By Sunday I was pretty good, though, so I kind of hung out around the house, reading mostly, and being careful about what I ate. I still had Monday, so though I was bummed about the weekend so far, I wasn’t devastated. I figured it wasn’t a total loss…yet.

The first thing mom said to me early Monday morning was, “I’m going to throw up.” So much for “the last day.” It was a long day, but she seemed pretty stabilized by the time I was ready to go to bed that night, so I went upstairs and slept until I heard a loud crash downstairs. I rushed down to find mom laying on the floor in the den, passed out cold. She had gotten up to go to the bathroom, got dizzy, and down she went.

She wasn’t able to walk very well when she came to, but working together we managed to get her back in bed, and settled in again, but leaving her to manage the bathroom on her own again was not an option, so I settled in on a chair nearby and dozed.

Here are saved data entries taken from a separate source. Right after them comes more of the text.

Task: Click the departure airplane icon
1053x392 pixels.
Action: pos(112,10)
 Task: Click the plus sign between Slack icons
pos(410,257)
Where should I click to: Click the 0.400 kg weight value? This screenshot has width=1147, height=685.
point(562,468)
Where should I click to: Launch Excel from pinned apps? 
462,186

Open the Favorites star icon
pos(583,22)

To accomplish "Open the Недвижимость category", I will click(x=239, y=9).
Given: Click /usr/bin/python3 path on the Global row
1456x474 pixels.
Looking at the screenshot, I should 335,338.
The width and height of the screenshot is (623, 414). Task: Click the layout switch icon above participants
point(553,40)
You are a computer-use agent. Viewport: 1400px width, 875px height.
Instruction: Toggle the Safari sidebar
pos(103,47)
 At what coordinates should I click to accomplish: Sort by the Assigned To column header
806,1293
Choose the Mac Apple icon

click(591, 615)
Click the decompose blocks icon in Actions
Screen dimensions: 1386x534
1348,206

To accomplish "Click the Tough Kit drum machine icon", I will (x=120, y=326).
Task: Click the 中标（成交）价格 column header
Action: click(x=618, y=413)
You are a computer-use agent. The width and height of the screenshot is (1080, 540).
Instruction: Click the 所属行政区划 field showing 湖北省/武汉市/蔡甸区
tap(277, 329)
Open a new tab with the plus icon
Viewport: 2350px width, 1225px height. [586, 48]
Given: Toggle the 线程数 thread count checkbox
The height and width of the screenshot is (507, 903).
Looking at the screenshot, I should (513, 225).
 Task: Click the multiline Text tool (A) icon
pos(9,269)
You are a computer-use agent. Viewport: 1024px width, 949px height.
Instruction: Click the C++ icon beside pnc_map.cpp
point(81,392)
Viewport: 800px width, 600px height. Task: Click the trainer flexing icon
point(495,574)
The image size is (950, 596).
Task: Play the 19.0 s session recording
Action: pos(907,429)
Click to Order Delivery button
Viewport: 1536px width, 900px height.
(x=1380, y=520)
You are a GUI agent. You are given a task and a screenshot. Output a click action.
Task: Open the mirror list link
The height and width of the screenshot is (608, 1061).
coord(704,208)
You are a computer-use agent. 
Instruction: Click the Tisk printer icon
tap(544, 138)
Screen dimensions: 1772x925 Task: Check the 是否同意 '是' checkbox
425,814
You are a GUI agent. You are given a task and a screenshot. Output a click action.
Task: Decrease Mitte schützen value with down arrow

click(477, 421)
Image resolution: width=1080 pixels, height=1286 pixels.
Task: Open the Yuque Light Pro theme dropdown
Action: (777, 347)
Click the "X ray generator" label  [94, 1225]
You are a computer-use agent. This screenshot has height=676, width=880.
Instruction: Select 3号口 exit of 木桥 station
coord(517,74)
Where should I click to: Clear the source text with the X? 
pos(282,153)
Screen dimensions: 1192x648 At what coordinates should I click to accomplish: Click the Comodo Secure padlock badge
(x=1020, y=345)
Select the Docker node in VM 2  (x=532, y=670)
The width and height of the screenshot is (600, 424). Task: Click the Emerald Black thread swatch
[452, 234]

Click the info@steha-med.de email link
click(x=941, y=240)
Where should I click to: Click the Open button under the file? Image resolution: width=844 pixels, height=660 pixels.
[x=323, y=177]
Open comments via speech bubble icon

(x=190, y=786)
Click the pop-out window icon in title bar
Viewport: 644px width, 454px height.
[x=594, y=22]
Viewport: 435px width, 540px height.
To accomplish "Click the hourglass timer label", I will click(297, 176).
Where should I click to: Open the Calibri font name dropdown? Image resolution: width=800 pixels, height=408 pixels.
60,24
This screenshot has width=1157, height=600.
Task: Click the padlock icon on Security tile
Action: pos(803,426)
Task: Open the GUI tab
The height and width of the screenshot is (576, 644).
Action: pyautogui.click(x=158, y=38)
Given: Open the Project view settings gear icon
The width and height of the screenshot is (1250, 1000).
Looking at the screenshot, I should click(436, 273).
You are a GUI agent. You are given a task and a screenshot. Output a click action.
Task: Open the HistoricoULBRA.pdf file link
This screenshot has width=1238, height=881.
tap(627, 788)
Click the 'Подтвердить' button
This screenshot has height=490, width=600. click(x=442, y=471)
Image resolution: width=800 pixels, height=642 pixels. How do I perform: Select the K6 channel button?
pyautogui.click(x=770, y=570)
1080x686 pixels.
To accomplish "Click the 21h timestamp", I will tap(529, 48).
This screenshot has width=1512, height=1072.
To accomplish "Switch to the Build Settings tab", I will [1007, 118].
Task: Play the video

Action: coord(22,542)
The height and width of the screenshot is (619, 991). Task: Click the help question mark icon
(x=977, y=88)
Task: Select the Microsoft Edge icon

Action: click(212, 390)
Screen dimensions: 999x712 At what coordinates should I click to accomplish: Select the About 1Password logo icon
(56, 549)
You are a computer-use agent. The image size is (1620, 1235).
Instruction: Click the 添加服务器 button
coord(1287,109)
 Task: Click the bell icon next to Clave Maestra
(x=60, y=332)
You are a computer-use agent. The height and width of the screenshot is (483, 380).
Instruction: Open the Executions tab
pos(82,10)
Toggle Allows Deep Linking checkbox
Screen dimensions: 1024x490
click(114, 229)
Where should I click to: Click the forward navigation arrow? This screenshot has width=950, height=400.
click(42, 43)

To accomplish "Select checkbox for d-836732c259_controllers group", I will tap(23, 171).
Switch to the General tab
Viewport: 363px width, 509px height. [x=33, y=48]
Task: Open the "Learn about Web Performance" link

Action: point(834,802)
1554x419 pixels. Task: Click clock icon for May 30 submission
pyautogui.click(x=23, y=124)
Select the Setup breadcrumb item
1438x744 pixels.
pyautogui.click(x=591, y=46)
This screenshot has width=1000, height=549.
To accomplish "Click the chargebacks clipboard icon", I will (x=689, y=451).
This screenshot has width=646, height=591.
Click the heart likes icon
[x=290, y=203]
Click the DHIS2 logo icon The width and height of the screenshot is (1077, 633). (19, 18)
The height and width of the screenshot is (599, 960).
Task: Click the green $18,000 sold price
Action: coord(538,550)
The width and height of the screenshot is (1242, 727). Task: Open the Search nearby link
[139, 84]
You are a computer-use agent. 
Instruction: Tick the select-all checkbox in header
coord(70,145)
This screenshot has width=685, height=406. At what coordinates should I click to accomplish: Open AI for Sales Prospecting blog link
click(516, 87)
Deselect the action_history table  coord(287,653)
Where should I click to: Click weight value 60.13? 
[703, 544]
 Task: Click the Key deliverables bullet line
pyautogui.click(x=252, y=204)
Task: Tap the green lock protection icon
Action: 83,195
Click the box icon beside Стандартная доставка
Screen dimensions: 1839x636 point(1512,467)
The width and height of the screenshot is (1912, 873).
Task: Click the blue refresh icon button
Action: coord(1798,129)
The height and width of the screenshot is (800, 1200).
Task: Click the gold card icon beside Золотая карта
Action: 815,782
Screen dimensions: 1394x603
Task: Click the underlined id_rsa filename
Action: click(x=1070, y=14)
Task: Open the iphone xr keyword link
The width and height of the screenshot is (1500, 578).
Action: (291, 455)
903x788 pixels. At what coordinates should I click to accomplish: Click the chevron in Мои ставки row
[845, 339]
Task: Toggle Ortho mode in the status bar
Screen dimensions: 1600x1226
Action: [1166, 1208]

I got a couple of hours sleep, but I was exhausted and I didn’t know how mom would be that next day, so I emailed my supervisor to let her know I wouldn’t be in to work on Tuesday.

Mom is nothing if not resilient, though, and throughout the next day she did very well, even ate a couple of tiny meals, and slept through the night (making it to the bathroom without incident every time) and I was able to return to work yesterday. Today she’s close to 100%. Very impressive for almost 88.

At any rate, I had a lot of downtime on Sunday and Monday and I was participating in an online summit for people who are (Myers-Briggs Type) INFJ and INFP, so I was able to catch up on a lot of the speakers I had missed over the week long event, and more importantly, I had time to process all of the information. As a result, I realized some important things about why I struggle so much in this situation with mom.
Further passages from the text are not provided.